Diversity or Precision? A Deep Dive into Next Token Prediction
Haoyuan Wu, Hai Wang, Jiajia Wu, Jinxiang Ou, Keyao Wang, Weile Chen, Zihao Zheng, Bei Yu
2026-01-05
Summary
This paper investigates how the way large language models are initially trained impacts their ability to improve with reinforcement learning, specifically focusing on how the model chooses what words to generate next.
What's the problem?
Large language models are getting better at reasoning when trained with reinforcement learning, but this improvement heavily relies on how the model was trained *before* the reinforcement learning stage. The standard way of training these models, using something called cross-entropy loss, might not be setting them up for the best possible learning experience with reinforcement learning.
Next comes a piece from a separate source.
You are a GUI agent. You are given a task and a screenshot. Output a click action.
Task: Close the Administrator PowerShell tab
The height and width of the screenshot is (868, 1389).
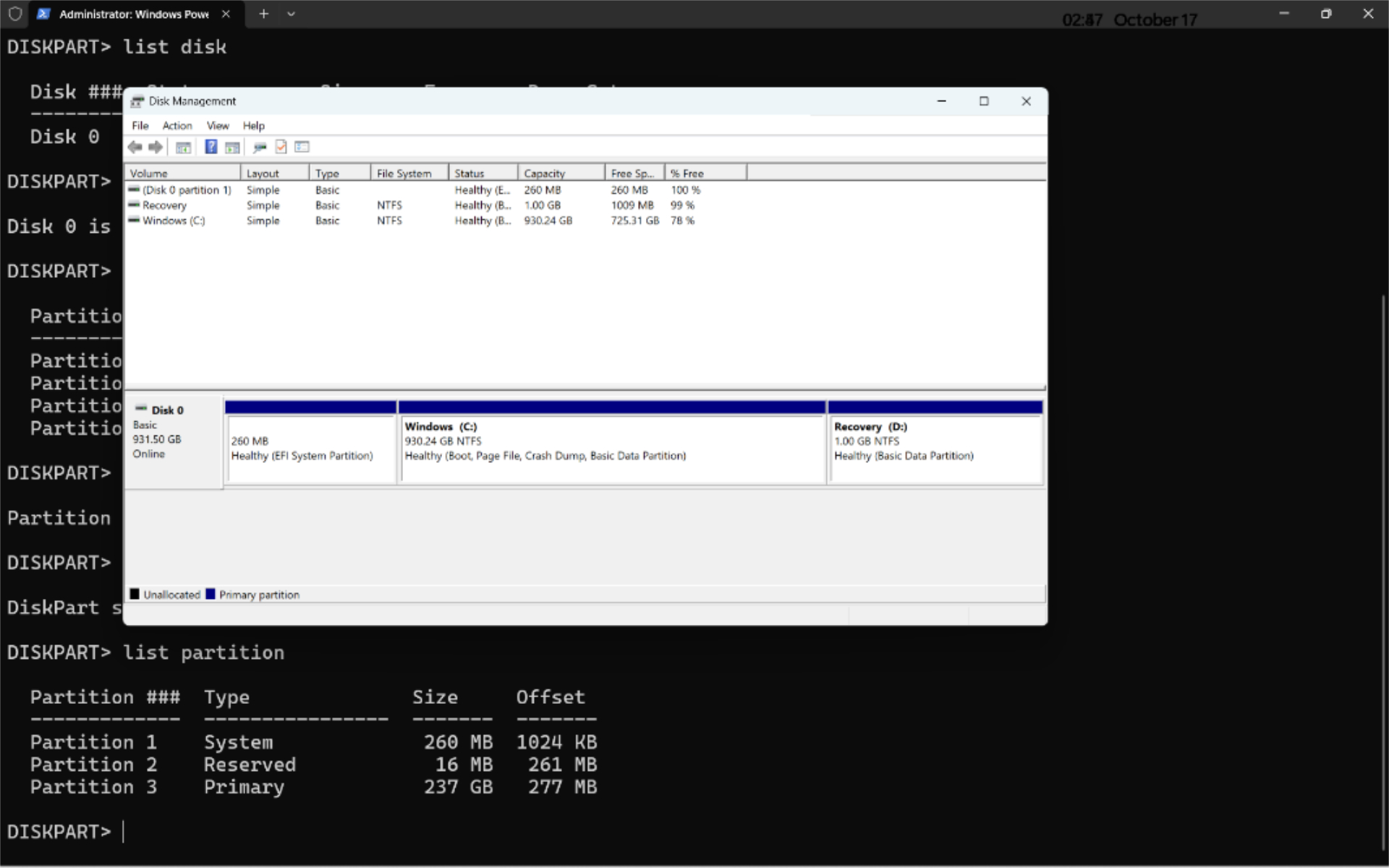tap(226, 14)
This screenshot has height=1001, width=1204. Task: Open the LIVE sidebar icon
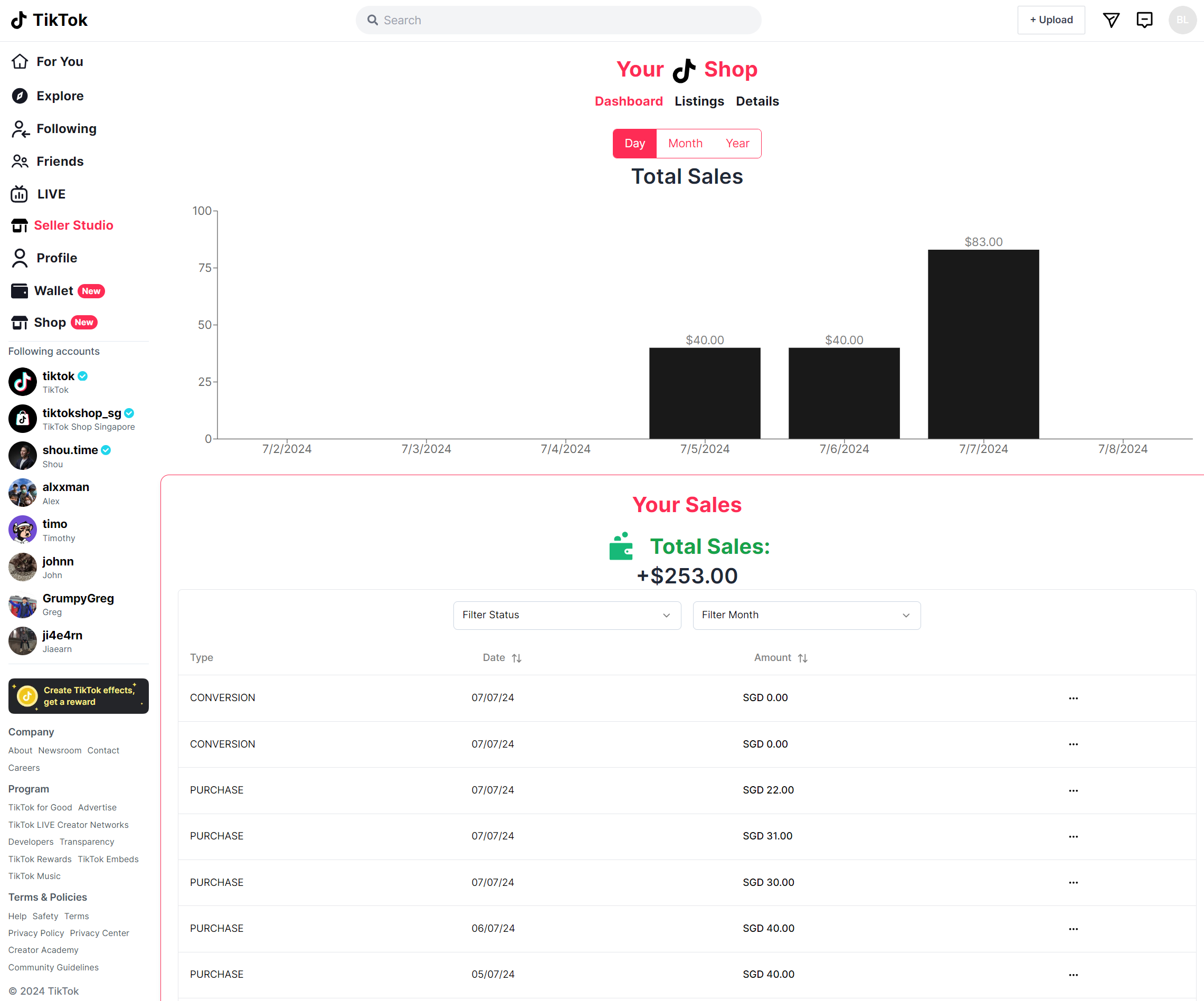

It's unclear if a more diverse or a more focused initial training approach is better for later improvement.
What's the solution?
The researchers propose a new way to initially train the language model by looking at next-word prediction as a decision-making process. They developed a system that rewards the model not just for predicting the correct word, but also for considering a variety of possible words, but in a smart way. They give a bigger boost to getting the right answer and treat incorrect answers differently based on how likely they were to begin with. This reshapes the model’s initial tendencies, creating a better starting point for reinforcement learning.
Why it matters?
This work is important because it shows that how you initially train a language model is crucial for its ability to learn and improve with reinforcement learning. Surprisingly, the research suggests that focusing on accuracy during initial training, rather than maximizing diversity, actually creates a better environment for the model to learn complex reasoning skills later on. This could lead to more effective training methods for future language models.
Abstract
Recent advancements have shown that reinforcement learning (RL) can substantially improve the reasoning abilities of large language models (LLMs). The effectiveness of such RL training, however, depends critically on the exploration space defined by the pre-trained model's token-output distribution. In this paper, we revisit the standard cross-entropy loss, interpreting it as a specific instance of policy gradient optimization applied within a single-step episode. To systematically study how the pre-trained distribution shapes the exploration potential for subsequent RL, we propose a generalized pre-training objective that adapts on-policy RL principles to supervised learning. By framing next-token prediction as a stochastic decision process, we introduce a reward-shaping strategy that explicitly balances diversity and precision. Our method employs a positive reward scaling factor to control probability concentration on ground-truth tokens and a rank-aware mechanism that treats high-ranking and low-ranking negative tokens asymmetrically. This allows us to reshape the pre-trained token-output distribution and investigate how to provide a more favorable exploration space for RL, ultimately enhancing end-to-end reasoning performance. Contrary to the intuition that higher distribution entropy facilitates effective exploration, we find that imposing a precision-oriented prior yields a superior exploration space for RL.